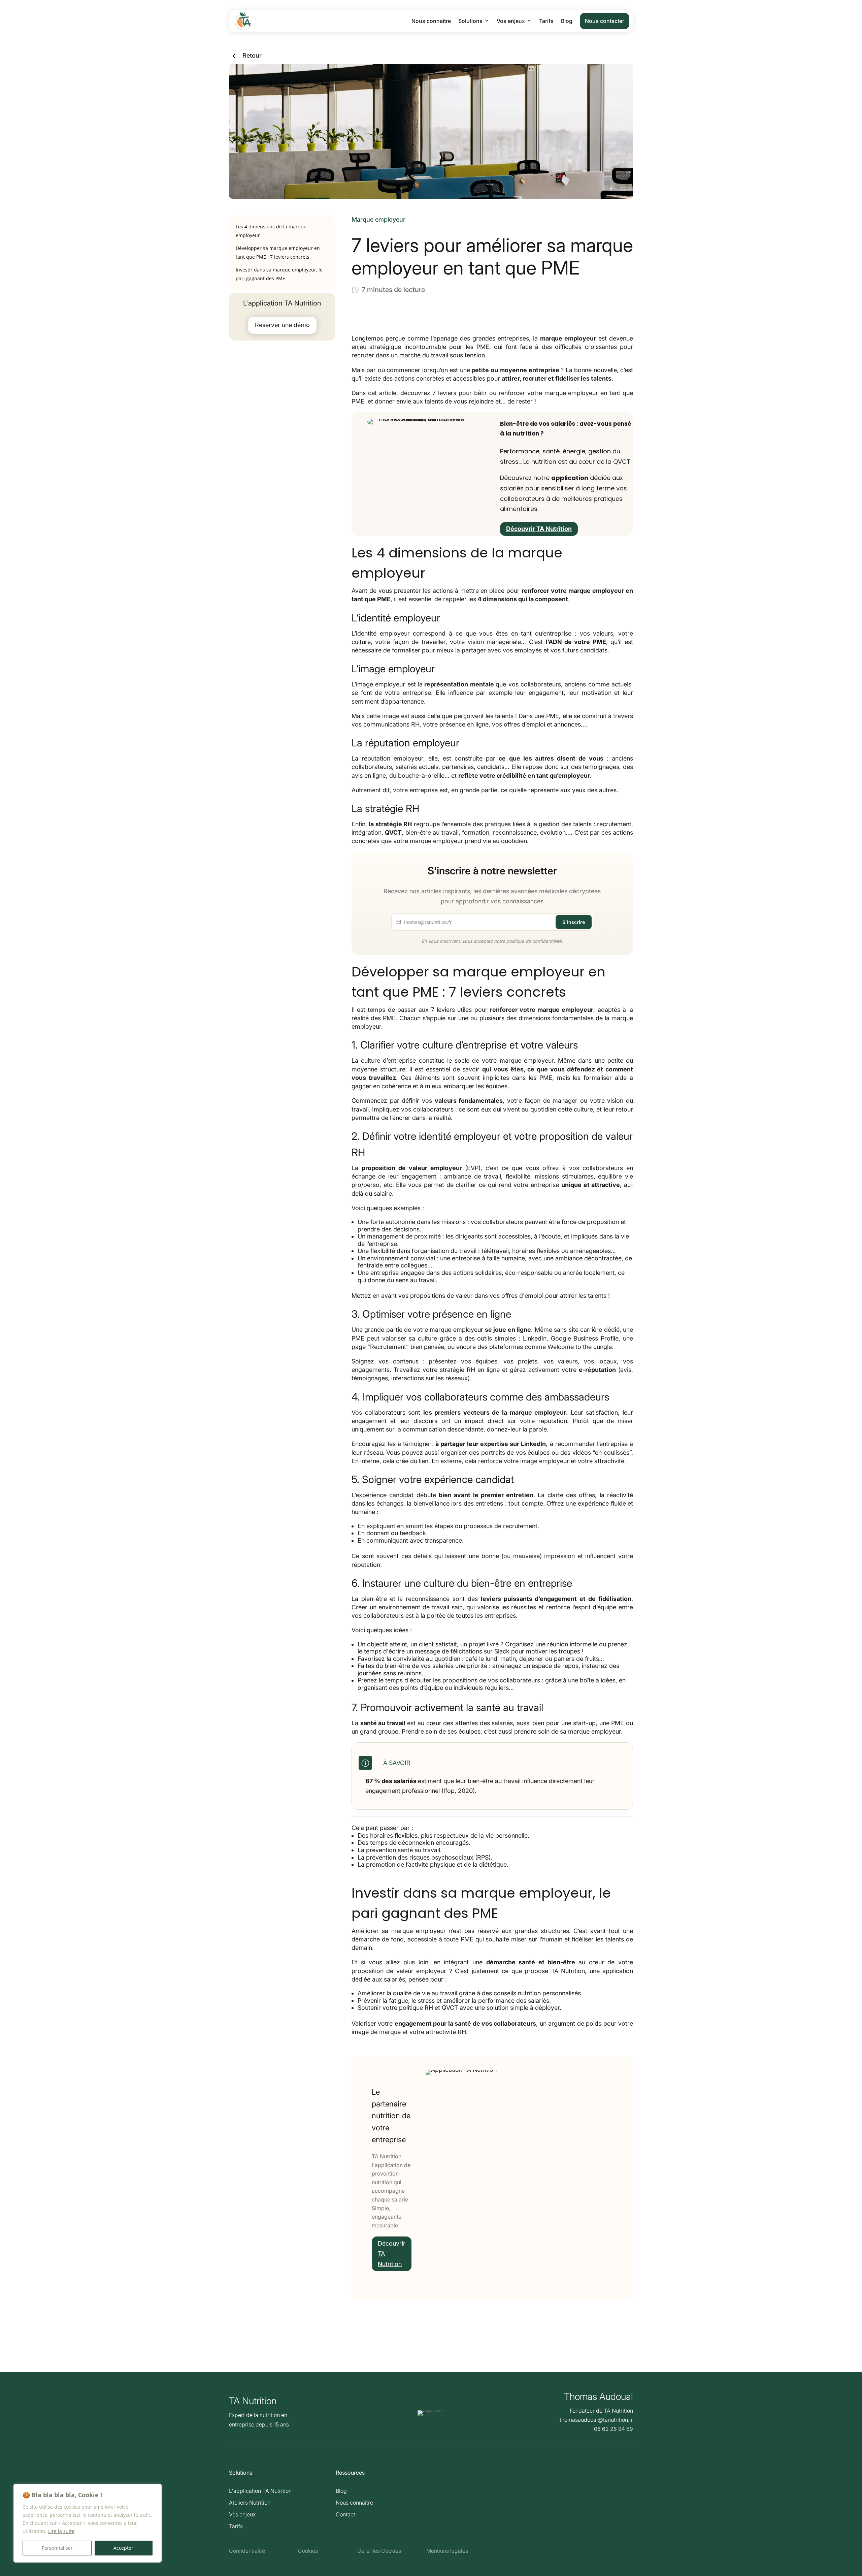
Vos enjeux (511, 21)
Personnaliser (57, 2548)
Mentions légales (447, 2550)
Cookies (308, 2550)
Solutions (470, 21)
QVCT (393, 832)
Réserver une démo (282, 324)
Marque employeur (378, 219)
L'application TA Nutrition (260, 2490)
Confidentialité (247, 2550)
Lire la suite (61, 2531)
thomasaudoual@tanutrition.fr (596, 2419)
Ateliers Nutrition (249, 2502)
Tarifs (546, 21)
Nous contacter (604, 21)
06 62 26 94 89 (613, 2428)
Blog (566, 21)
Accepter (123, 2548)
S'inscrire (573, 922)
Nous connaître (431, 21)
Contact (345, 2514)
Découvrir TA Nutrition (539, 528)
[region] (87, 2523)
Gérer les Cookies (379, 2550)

____________

PROBLEM. Given the records above, return exactly the lines starting at the line containing "L'application TA Nutrition (260, 2490)" and ending at the line containing "Accepter (123, 2548)", including both.

WRITTEN SOLUTION.
L'application TA Nutrition (260, 2490)
Confidentialité (247, 2550)
Lire la suite (61, 2531)
thomasaudoual@tanutrition.fr (596, 2419)
Ateliers Nutrition (249, 2502)
Tarifs (546, 21)
Nous contacter (604, 21)
06 62 26 94 89 (613, 2428)
Blog (566, 21)
Accepter (123, 2548)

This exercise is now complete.